EXTRACT PROVIDED:
Crime Classics: The Moors and The Wests
I’ve been a little quiet preparing a new series for you. After the recent demise of the Yorkshire Ripper, Peter Sutcliffe, a man who…

I’ve been a little quiet preparing a new series for you. After the recent demise of the Yorkshire Ripper, Peter Sutcliffe, a man who terrorised most of northern England for most of the 1970s and was caught only be sheer fluke, I decided to look back.
I have found that a writer, perhaps better known for his novels, if he is known at all these days, Gordon Burn, was fascinated by the Moors Murders. He was an impressionable teenager when Hindley and Brady were doing their worst in the 1960s. I was an impressionable teenager when Peter Topping’s team found Pauline Reade’s body on the moors in 1987. And I remain fascinated by those moors, so close to my childhood home, and even closer to my university lodgings. Keith Bennett, the lost boy, lived just a few hundred metres from my flat in Longsight. As did Ian Brady.

INPUT DATA:
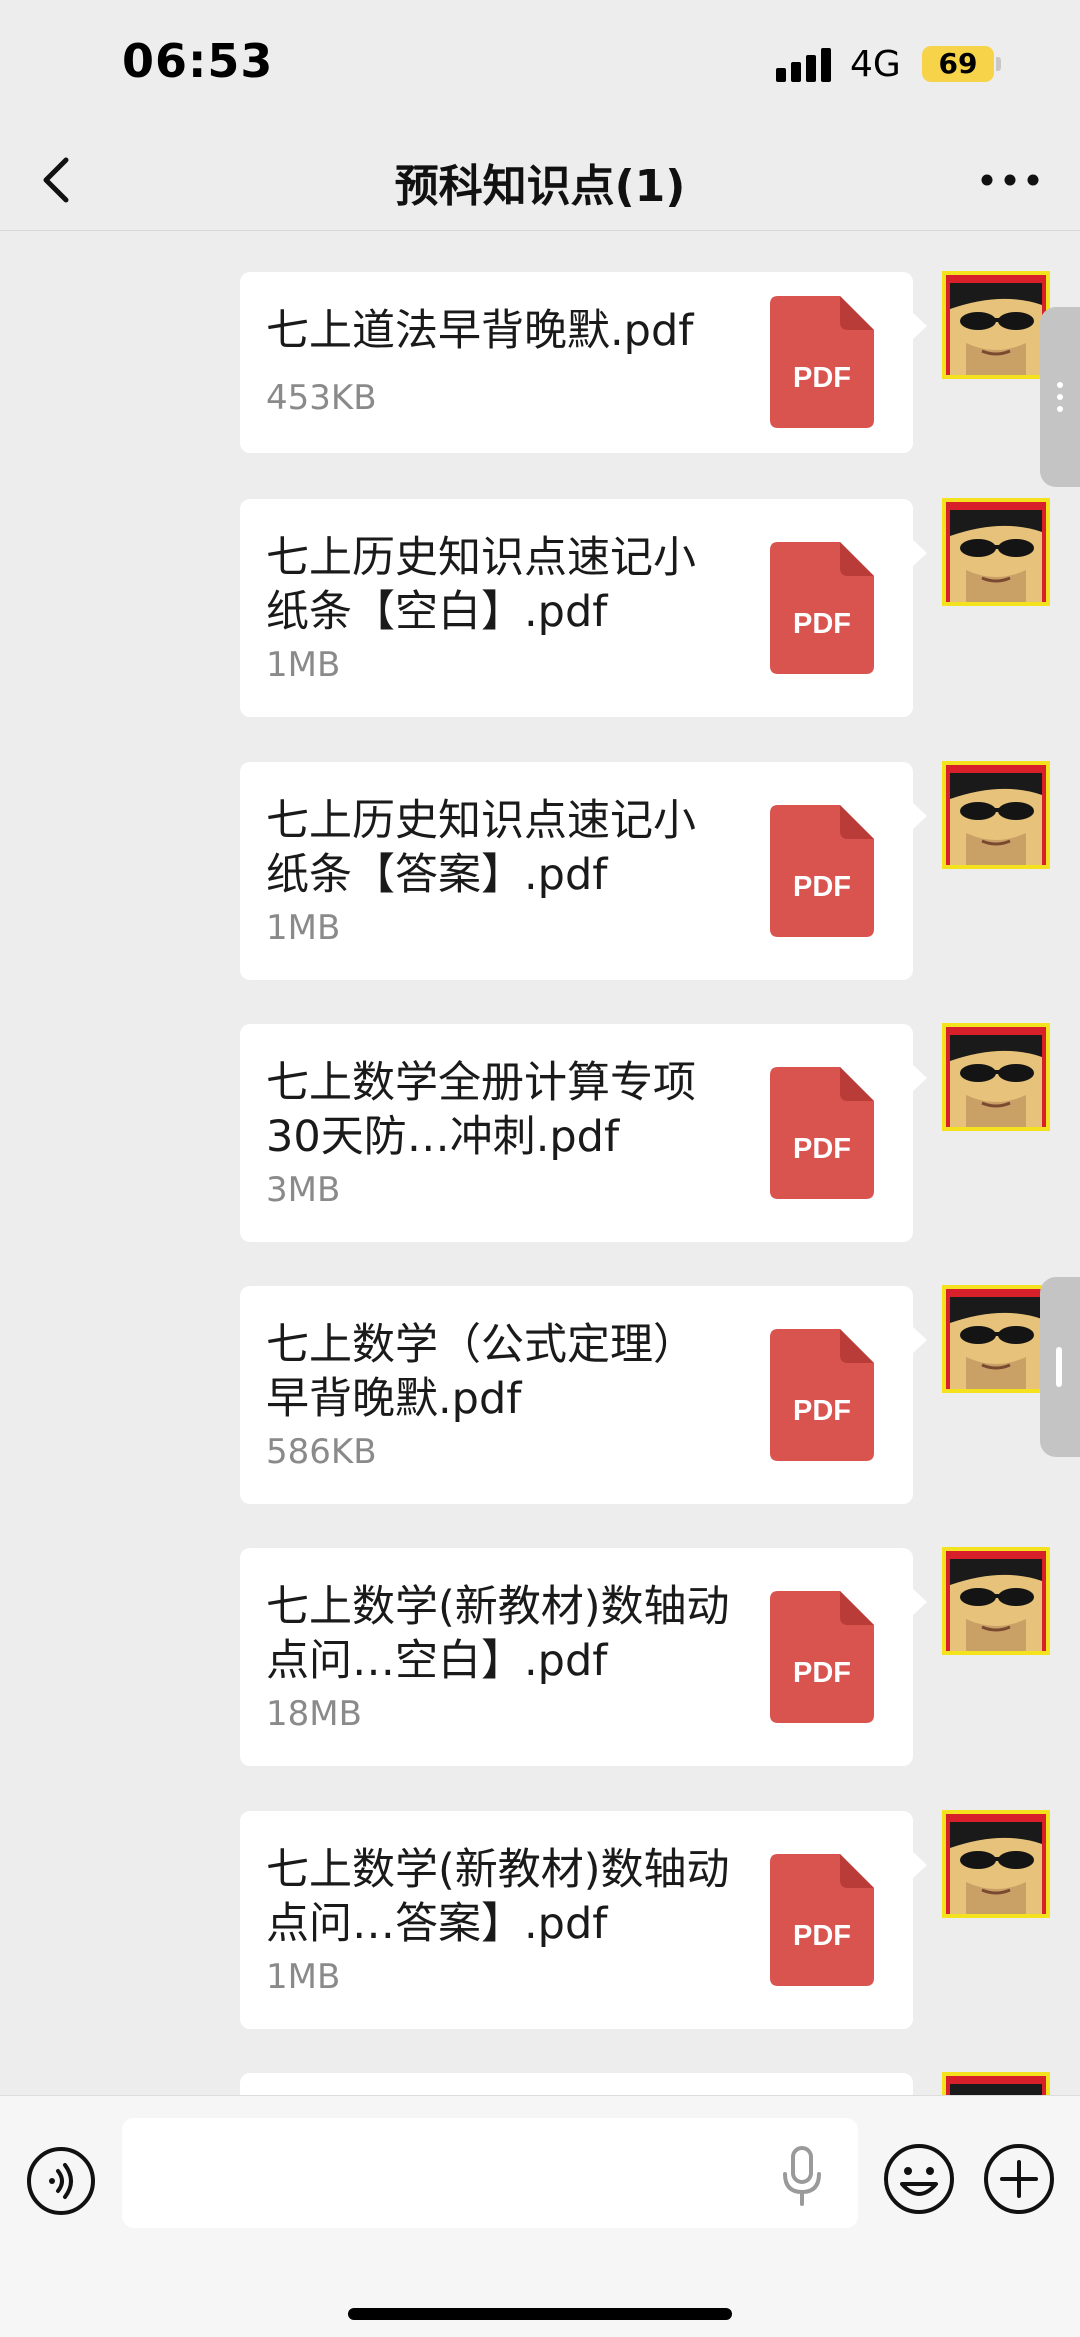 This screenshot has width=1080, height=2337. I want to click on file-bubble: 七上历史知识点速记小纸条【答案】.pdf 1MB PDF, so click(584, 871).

TASKS TO COMPLETE:
1. According to the crime classics post, in what year did Peter Topping's team find Pauline Reade's body on the moors?
2. Carry on the crime classics post about the Moors Murders from the point where it stops.

PER-TASK OUTPUTS:
1. 1987.

2.
It turns out that Burn’s fascination with those child murders led him to write about Sutcliffe, gaining himself a reputation in true crime for his willingness to walk in the shoes, and in the same streets, as the killer and his victims. Later, he wrote about the Wests.
So I have obtained Gordon Burn’s book about the Wests, and also a couple of classics about those moors: one by Jean Ritchie and the original work of its time by Emlyn Williams. Williams really was a writer of his time: the introduction alone brims with the most appalling sexist tropes imaginable. It wouldn’t see the light of day again, thank goodness.
But these books benefit from being written at, or at least closer to, the times of the crimes. They are not quite eye-witness accounts, but they are close. Carol Ann Lee’s book about Hindley remains the best thing ever written about Britain’s most notorious female serial killer. But Ritchie came first, and she (being a she) got closer to Hindley than anyone else, even if she got some things wrong.
So buckle up for a stroll down memory lane. Perhaps some of the darkest lanes in the modern history of these islands.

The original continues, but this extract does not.